Dataset entries:
=====
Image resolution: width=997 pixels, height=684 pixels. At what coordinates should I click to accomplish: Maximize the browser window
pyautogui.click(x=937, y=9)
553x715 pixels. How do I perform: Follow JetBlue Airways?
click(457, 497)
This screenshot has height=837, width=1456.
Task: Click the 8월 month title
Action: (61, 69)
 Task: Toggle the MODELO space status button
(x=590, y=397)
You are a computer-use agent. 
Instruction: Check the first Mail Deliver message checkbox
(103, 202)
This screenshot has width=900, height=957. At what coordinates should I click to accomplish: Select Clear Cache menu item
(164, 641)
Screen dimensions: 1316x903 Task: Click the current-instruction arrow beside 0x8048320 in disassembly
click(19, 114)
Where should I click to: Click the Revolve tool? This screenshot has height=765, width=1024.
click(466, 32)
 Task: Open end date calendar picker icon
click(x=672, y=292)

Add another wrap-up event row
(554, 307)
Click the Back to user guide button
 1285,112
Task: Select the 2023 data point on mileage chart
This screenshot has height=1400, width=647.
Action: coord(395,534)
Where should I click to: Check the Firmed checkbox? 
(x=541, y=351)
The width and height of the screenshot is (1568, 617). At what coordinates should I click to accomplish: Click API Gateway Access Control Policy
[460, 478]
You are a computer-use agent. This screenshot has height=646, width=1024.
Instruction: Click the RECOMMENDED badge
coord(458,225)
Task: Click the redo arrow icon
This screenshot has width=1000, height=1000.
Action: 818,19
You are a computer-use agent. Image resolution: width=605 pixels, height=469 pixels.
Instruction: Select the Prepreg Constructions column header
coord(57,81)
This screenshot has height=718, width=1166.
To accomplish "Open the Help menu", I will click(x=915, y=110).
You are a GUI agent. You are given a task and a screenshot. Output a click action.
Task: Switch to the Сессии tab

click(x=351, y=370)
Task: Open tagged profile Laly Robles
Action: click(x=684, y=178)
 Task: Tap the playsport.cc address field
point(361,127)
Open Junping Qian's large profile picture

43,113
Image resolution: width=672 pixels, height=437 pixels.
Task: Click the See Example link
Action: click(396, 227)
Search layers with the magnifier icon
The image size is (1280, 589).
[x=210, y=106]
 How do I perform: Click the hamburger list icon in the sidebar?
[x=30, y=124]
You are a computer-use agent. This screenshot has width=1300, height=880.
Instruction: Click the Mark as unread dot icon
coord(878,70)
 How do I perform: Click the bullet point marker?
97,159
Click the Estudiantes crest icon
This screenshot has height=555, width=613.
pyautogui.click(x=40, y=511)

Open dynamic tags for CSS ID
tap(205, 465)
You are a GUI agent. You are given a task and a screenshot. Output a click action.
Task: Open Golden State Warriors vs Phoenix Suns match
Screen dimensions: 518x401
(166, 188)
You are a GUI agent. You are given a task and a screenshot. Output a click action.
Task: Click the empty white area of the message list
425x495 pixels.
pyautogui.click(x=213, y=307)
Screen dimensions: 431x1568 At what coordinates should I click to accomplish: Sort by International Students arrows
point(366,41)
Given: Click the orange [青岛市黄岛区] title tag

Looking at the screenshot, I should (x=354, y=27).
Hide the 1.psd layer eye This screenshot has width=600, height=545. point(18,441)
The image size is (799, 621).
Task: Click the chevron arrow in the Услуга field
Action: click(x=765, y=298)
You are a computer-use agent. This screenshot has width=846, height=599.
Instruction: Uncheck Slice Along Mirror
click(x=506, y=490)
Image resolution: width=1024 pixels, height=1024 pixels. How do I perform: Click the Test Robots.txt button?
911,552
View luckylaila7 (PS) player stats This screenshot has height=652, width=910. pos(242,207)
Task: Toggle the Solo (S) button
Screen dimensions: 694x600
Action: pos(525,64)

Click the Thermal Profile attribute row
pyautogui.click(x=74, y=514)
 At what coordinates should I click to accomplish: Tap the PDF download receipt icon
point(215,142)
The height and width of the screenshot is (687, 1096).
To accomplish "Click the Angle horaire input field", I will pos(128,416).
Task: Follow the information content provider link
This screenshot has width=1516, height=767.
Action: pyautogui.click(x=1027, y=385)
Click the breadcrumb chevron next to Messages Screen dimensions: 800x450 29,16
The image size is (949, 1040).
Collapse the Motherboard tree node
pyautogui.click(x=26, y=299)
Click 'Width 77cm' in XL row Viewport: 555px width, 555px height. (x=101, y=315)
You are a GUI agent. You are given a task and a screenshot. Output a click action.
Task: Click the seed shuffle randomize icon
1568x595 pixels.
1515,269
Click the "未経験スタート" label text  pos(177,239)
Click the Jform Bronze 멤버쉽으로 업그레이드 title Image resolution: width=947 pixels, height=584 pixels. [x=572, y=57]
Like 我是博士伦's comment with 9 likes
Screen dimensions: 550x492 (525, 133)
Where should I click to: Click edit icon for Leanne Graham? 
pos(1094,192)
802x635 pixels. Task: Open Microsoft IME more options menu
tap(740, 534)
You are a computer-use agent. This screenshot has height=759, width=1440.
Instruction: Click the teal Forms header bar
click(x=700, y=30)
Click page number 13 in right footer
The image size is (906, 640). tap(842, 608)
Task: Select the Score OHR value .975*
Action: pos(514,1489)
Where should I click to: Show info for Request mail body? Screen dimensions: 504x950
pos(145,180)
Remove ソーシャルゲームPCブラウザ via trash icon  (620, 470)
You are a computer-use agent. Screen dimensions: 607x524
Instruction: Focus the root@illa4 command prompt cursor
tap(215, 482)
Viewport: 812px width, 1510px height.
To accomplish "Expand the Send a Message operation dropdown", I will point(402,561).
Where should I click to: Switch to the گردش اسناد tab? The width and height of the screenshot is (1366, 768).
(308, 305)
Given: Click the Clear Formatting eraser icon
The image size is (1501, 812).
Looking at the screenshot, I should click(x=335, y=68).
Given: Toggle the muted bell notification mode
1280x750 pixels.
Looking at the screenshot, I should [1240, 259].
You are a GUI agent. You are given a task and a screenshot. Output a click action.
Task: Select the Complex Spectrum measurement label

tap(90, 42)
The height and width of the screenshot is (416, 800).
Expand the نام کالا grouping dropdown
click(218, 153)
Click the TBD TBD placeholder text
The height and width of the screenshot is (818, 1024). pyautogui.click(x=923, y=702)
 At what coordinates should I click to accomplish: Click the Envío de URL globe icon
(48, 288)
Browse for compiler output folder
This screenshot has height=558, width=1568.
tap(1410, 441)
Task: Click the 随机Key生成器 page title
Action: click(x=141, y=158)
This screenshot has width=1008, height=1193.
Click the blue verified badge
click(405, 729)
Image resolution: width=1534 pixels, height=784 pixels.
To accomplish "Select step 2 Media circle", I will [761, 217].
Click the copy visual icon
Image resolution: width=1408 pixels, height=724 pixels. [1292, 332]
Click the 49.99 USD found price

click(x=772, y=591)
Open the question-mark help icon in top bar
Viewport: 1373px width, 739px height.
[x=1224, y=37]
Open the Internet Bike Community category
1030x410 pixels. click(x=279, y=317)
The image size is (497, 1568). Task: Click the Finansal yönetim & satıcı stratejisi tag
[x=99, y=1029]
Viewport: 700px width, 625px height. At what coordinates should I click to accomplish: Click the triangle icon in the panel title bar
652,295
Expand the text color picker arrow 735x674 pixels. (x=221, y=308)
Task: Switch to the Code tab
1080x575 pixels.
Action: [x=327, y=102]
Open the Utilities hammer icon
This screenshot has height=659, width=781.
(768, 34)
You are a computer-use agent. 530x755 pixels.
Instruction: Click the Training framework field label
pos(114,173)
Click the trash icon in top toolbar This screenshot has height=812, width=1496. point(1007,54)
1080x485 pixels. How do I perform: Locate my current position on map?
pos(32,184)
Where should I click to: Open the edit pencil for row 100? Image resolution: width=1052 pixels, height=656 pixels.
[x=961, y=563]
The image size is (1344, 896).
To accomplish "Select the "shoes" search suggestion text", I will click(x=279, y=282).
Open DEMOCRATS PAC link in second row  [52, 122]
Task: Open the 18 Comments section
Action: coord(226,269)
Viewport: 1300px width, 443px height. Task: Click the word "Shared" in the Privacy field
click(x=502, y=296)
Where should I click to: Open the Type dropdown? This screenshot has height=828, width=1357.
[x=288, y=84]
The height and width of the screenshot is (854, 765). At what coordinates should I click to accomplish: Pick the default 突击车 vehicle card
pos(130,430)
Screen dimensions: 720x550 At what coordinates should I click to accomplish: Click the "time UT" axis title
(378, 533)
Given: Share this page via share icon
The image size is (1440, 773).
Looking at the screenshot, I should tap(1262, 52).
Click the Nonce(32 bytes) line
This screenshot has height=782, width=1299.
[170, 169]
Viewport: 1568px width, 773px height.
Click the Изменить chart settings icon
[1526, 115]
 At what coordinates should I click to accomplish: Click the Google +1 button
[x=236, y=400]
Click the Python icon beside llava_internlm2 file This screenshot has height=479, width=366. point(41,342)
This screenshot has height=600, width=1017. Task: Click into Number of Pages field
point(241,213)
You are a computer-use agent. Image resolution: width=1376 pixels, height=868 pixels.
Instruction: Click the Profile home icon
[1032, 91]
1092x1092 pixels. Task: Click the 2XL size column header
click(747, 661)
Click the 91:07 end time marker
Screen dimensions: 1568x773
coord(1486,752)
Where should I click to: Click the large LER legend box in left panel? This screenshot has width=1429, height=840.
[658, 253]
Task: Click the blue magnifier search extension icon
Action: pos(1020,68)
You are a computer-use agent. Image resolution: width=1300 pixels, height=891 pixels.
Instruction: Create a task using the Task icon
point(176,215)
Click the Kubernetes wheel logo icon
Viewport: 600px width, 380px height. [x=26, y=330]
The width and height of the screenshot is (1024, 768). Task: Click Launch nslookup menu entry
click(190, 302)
=====
» Exercise directions: Could you return every line from the entries above in which the string "will" occurs?

» Your response:
To accomplish "Open the Help menu", I will click(x=915, y=110).
To accomplish "Click the Angle horaire input field", I will pos(128,416).
To accomplish "Expand the Send a Message operation dropdown", I will point(402,561).
To accomplish "Select step 2 Media circle", I will [761, 217].
To accomplish "Select the "shoes" search suggestion text", I will click(x=279, y=282).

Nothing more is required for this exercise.